Make Recycling Part of Your Easter Celebrations
With Easter Sunday fast approaching on 5 April, the traditions of easter eggs, hot cross buns, gifts and family gatherings come to the fore. While Easter often heralds positive things like the start of Spring, brighter weather and chocolate eggs, it has also become an annual milestone for increased waste, with an estimated 123 million eggs consumed last easter in the UK! And with increased consumption comes increased packaging with an additional 9,600 tonnes of cardboard and 4,000 tonnes of plastic waste produced.
So, here are a few tips to turn that waste into recycling, ensuring you have an environmentally friendly Easter (if not a calorie friendly one!)
Easter Eggs – The tradition of eggs symbolising Easter goes back 100s of years, but these days it’s very much focused on chocolate eggs, with products appearing in supermarkets weeks before the big day. With the eggs being hollow, manufacturers have needed to ‘encase’ them in large amounts of packaging to avoid damage. The good news is that this excess packaging can largely be recycled.

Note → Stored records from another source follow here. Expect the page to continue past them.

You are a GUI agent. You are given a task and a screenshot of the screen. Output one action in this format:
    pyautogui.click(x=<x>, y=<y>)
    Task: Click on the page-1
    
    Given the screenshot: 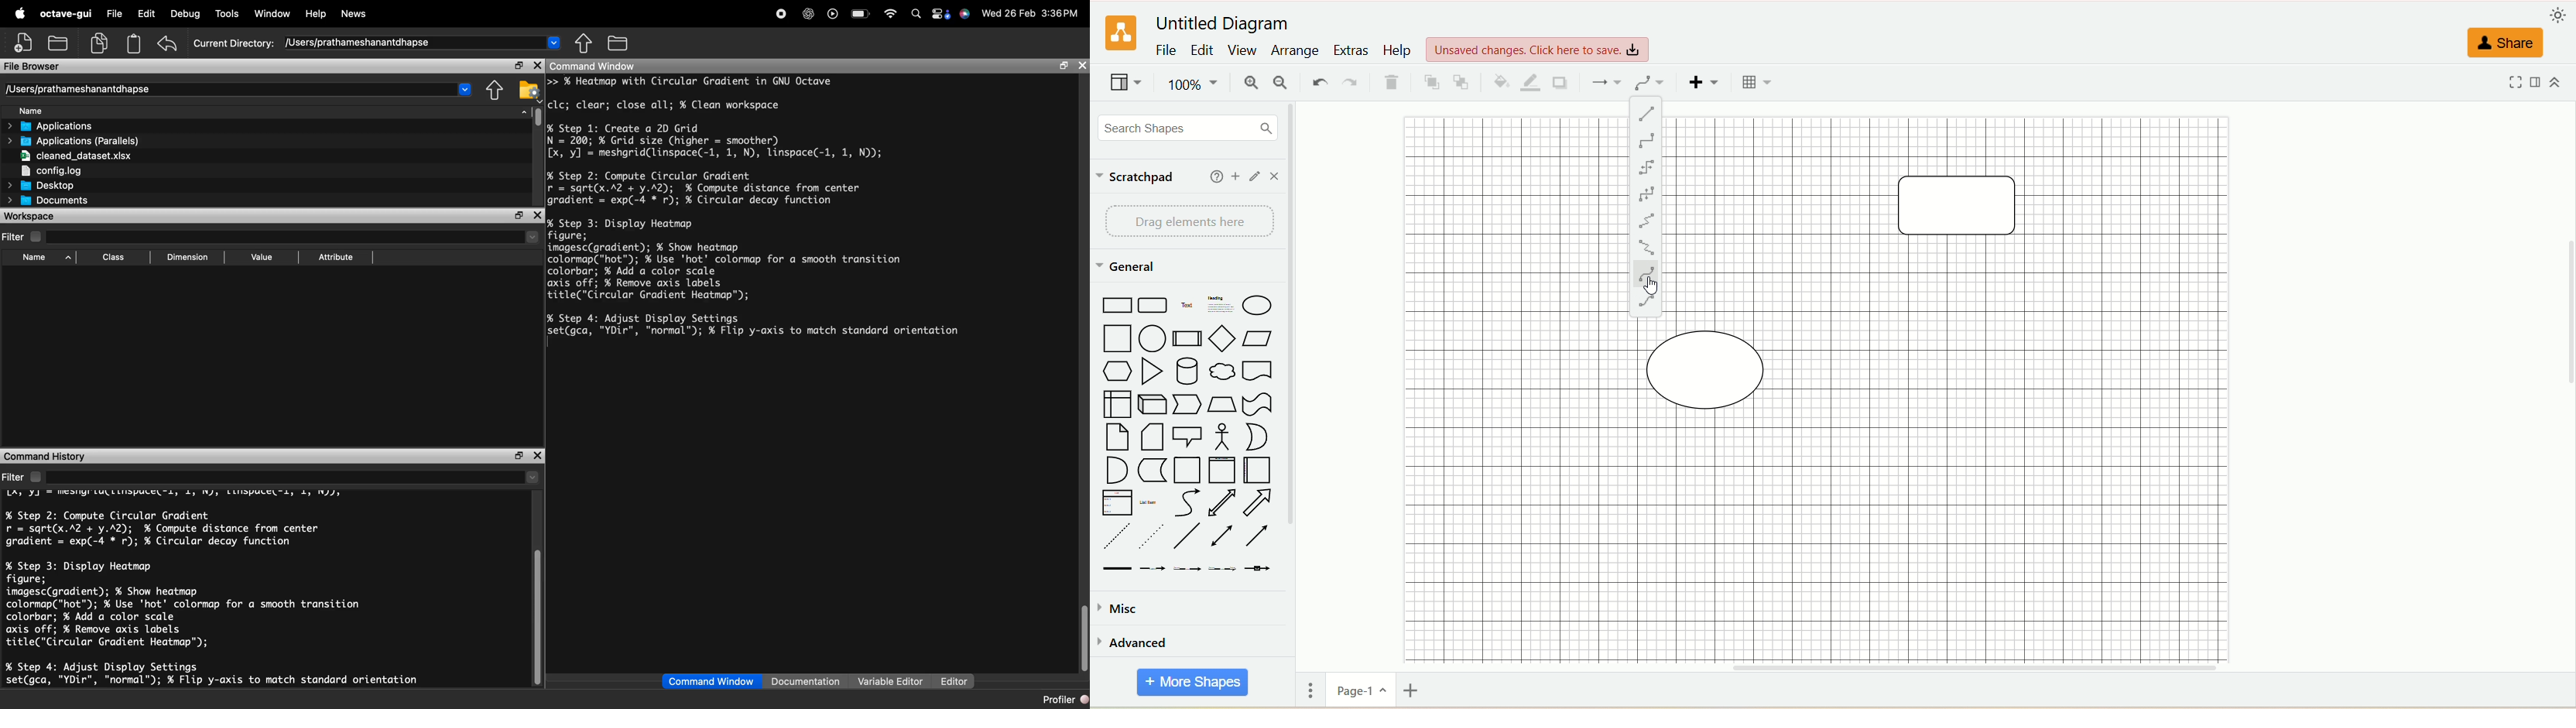 What is the action you would take?
    pyautogui.click(x=1358, y=690)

Increasingly manufacturers are using recycled material for their packaging, so the first step is to try and purchase eggs that don’t use virgin material. Once the egg is devoured, the cardboard boxes as well as the plastic trays the eggs come in can both go into kerbside recycling for collection.
Many eggs also come wrapped in foil to ensure freshness. There is some uncertainty whether this is recyclable or not – the good news is that vast majority is. Simply scrunch the foil into a ball and pop it in with your recycling. If, when scrunched, the foil bounces back into shape this indicates that the foil is laminated and is not suitable to go in your recycling and should go in the general waste.

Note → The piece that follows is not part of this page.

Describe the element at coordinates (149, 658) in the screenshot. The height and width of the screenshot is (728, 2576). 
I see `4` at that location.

Easter food and drink – Hot cross buns usually come in a cardboard tray and wrapped in plastic wrapping. The cardboard tray (minus sticky bits) can go in the recycling, but the plastic wrapping unfortunately cannot. Many supermarkets now operate a collection point for this type of wrapping as well as plastic bags. To find out the nearest collection to you visit: https://www.recyclenow.com/how-to-recycle/recycle-plastic-bags-and-wrapping
Easter is also a time for family gatherings, often involving food and drink, with an estimated 8,500 tonnes of food waste being created. Any leftovers can go straight into the food caddy, and glass and plastic drinks bottles, as well as cans, can go into the kerbside recycling.
Easter gifts – With the onset of Spring, many people with give and receive flowers over easter, especially daffodils which will be at their peak. When past their best, small amounts of flowers can go in the food caddy, but large flowers, leaves and stalks are best off in garden waste. The cellophane wrapping that flowers often come in cannot be recycled, and should be taken to supermarket collection points, along with plastic sweet wrappers.
Check your collection dates: Easter also often brings changes to waste and recycling collections, so try and get ahead of the game, check your collection dates and plan accordingly.
Give your packaging a new beginning – with Easter symbolising re-birth, make sure you give your packaging a chance to live again by recycling so it can be turned into something new.
From all of us at Casepak, we wish you a very happy Easter!